Azim, William's elder brother, had joined the 44th (East Essex) Regiment of Foot, becoming an ensign in 1855. The regiment took part in the Crimean War, and in August 1857 left for India. Azim sold out his commission as lieutenant, in 1863. Both brothers served in campaigns of the New Zealand Wars during the 1860s.

==The sheep run==
The Birch brothers, Azim and William, leased a sheep run from Māori in the Kaimanawa-Oruamatua Block in the upper Rangitīkei/Inland Pātea, after negotiations begun in 1867. The area was 46,580 ha. They had relied on the backing of Donald McLean, succeeding against a number of other interested parties.

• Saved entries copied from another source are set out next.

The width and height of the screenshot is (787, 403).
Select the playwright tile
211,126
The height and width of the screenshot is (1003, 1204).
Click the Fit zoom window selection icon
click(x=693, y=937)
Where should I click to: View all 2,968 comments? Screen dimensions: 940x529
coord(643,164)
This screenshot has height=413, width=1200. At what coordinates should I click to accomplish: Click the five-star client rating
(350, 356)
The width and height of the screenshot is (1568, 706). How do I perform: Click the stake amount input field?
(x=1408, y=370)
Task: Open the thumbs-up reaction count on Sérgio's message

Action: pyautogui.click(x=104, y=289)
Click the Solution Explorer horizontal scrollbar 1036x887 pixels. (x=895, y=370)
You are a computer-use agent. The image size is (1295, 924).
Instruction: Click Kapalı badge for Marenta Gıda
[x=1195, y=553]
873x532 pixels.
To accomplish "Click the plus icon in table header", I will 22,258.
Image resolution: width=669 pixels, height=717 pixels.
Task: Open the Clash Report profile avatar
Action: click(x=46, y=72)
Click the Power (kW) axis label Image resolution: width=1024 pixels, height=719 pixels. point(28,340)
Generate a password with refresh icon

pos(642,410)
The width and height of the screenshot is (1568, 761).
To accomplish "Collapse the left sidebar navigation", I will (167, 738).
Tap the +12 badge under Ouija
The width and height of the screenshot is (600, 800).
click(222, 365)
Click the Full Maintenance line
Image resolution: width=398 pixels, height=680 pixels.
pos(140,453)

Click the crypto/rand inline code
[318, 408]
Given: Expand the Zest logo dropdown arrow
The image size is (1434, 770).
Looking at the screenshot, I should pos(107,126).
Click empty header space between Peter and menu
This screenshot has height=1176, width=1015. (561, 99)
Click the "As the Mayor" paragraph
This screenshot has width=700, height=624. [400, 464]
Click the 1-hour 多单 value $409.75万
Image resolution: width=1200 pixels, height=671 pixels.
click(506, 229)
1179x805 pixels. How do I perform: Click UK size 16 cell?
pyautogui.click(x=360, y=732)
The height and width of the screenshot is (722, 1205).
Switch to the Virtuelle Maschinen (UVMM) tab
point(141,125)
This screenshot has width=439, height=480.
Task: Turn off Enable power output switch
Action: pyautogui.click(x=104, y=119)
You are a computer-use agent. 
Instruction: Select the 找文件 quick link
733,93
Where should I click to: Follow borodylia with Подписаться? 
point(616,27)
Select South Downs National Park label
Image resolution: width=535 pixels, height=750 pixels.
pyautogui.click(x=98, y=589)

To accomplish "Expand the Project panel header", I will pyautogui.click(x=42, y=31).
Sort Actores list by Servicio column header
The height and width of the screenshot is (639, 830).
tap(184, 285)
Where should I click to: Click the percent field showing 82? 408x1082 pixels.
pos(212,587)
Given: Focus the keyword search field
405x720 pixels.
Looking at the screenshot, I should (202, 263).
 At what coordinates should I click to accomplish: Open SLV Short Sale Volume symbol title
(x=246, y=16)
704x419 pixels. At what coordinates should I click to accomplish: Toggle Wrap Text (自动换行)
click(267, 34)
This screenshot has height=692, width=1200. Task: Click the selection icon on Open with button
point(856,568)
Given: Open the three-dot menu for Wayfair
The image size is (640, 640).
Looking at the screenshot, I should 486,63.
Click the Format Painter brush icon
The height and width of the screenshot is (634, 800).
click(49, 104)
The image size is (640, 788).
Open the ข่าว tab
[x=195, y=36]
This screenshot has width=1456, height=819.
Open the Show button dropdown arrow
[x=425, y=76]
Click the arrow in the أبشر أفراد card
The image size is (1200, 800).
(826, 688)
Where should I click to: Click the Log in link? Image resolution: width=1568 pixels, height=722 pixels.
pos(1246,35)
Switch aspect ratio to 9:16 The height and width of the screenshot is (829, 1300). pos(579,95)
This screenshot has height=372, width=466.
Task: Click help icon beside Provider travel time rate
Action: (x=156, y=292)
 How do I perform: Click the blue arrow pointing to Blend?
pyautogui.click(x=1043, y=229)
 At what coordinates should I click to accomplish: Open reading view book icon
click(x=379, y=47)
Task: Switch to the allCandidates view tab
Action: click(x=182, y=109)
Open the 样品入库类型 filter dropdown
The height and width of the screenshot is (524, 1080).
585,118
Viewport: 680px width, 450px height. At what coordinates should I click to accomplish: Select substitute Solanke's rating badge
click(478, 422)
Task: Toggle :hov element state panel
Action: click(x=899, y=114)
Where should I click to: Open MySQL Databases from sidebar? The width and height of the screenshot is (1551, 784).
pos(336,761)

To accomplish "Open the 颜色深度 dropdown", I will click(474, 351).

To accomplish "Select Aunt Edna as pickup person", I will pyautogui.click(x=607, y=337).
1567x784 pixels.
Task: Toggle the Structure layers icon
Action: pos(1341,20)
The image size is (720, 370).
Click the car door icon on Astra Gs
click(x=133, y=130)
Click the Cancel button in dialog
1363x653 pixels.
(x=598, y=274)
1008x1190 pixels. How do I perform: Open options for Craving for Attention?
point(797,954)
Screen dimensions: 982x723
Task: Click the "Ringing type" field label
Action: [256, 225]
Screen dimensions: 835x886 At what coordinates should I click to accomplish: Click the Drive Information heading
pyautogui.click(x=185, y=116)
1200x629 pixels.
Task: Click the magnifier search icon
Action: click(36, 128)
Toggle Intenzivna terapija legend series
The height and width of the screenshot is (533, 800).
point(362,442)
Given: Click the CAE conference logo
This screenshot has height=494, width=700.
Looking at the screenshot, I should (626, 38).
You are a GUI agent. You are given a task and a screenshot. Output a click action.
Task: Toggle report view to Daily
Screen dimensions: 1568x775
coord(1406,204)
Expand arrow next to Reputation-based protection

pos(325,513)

The brothers employed Robert Thompson Batley in 1868, and Te Kooti's War broke out that year. Batley drove the farm's sheep to Thomas McDonnell at Poutu, at the outlet of Lake Rotoaira, in 1869. He left his job with the Birches to work with Hēnare Kepa at Moawhango in 1870, then by 1874 had returned to the Birches, becoming the manager of their Erewhon station. Wool from the farm was taken to Napier, an arduous journey for packhorses and mules carrying packs weighing 90 kg over the steep and rugged Gentle Annie above the Ngaruroro Gorge. In time there were upwards of 75,000 sheep on the run. Batley left what was by then the Erewhon Estate after ten years, going into business on his own account.

The Birch holdings were covered by the Owhaoko and Kaimanawa-Oruamatua Reinvestigation of Title Act of 1886. It followed a parliamentary inquiry during that year, involving also the Studholme family. This was a substantive investigation, one of the parties being Rēnata Kawepō with James Carroll as counsel; in contrast to a sketchy hearing held in 1875.

Birch constructed Stoneycroft in Hastings and was involved the construction of a road between Taihape and Napier.

==Homestead and division==
The Birch Homestead at Moawhango was built by Azim and William Birch in 1868. The Homestead is a rare example of a house constructed from cob and has a Category I listing from Heritage New Zealand. William was appointed a Justice of the Peace in 1878. On 9 March 1881 Birch climbed Mount Ruapehu with his wife and George Beetham.

The brothers divided the station in 1897, Azim taking the homestead, and renaming it as Oruamatua. On retiring, Azim sold his holding to Thomas Lowry and Edward Watt. In 1906, he was living in London.

The "Erewhon" name, from Samuel Butler's 1872 book of that name, stuck to William Birch's holdings. At the 1920 auction his property was put up for sale as the Erewhon Estate.

==Later life==
In 1905 William Birch was resident at Marton. He was on the Synod of the Anglican Church and on the board of trustees of Nga Tawa School in Marton. He died at Thoresby, Marton, on 12 May 1920, at age 78.

==Family==
Birch was married in 1875 at Hathern, Leicestershire, England. He wedded his second-cousin Ethel Larden, youngest daughter of the late Rev. George Edge Larden and artist Lydia Larden.

On Birch's return to New Zealand, he built a house, Stoneycroft, in Hastings, as the family home. The couple had no children. They adopted William's nephew William Charles Caccia, who came to New Zealand in 1884, and changed his surname to Caccia-Birch in 1893. Caccia Birch House in Palmerston North is named after him.